*** Opening of DATA FOR THIS EXERCISE ***

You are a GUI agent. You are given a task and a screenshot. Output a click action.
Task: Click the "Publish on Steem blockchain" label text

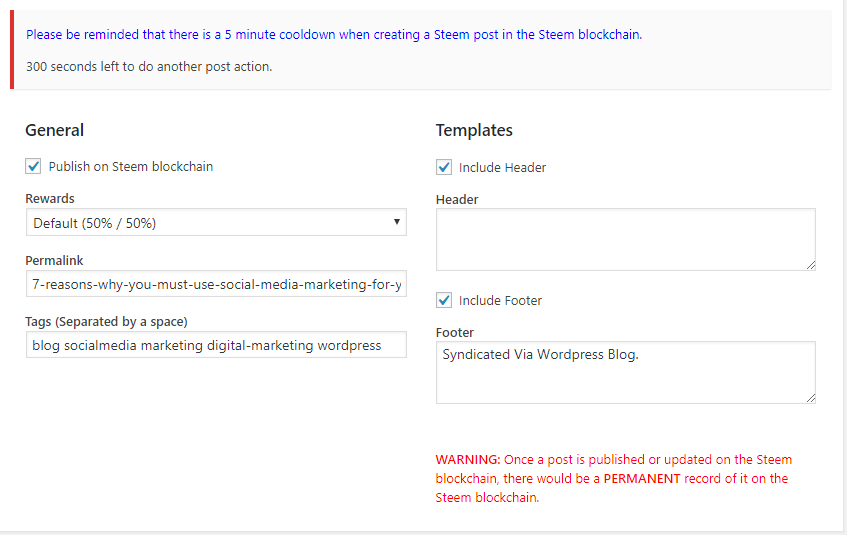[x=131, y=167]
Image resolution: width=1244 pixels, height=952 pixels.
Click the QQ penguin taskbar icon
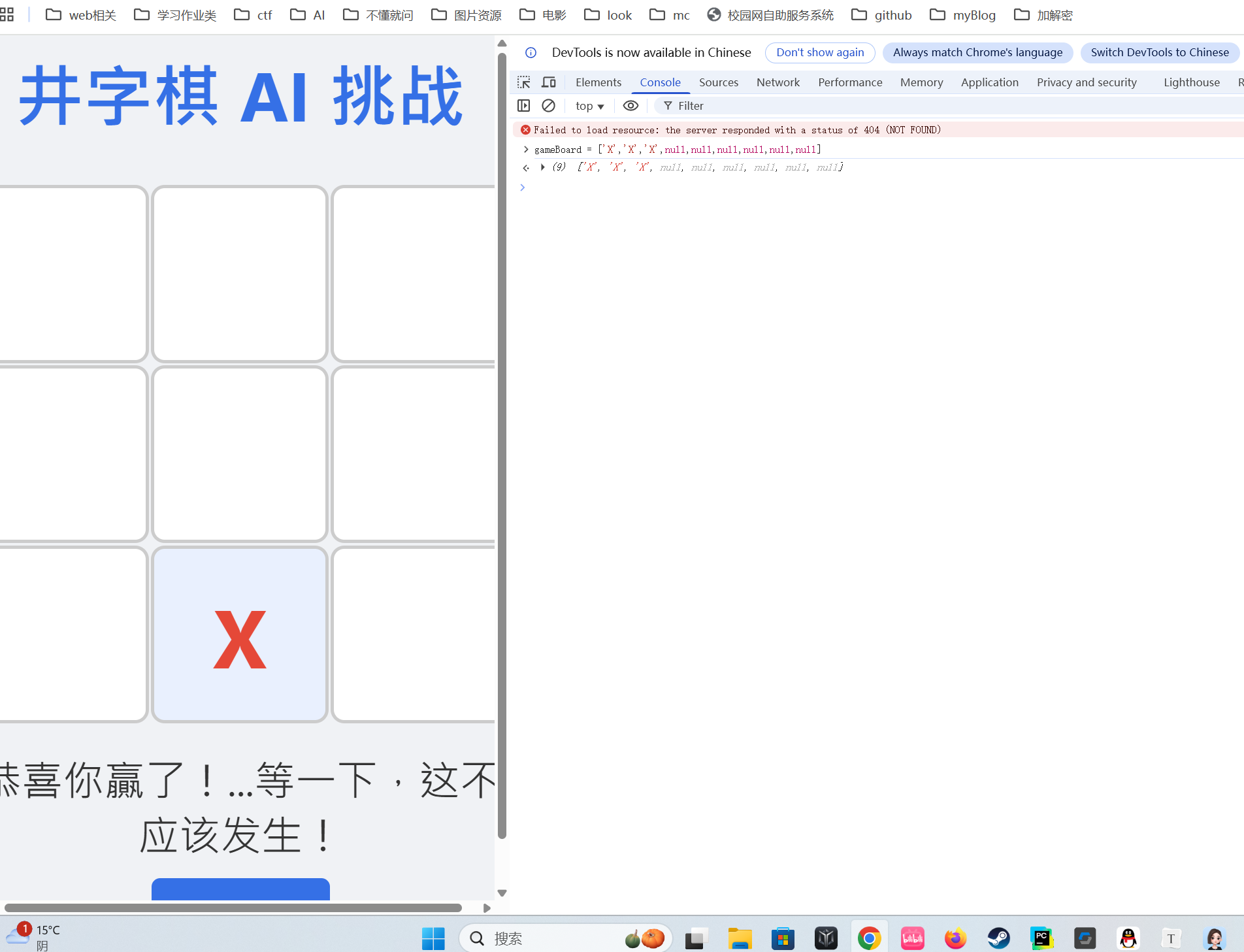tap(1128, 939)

*** Close of DATA FOR THIS EXERCISE ***

AIM OF THE TASK
Each entry needs to be returned verbatim, with its pictures left out.

ANSWER AREA
You are a GUI agent. You are given a task and a screenshot. Output a click action.
Task: Click the "Publish on Steem blockchain" label text

[x=131, y=167]
Image resolution: width=1244 pixels, height=952 pixels.
Click the QQ penguin taskbar icon
tap(1128, 939)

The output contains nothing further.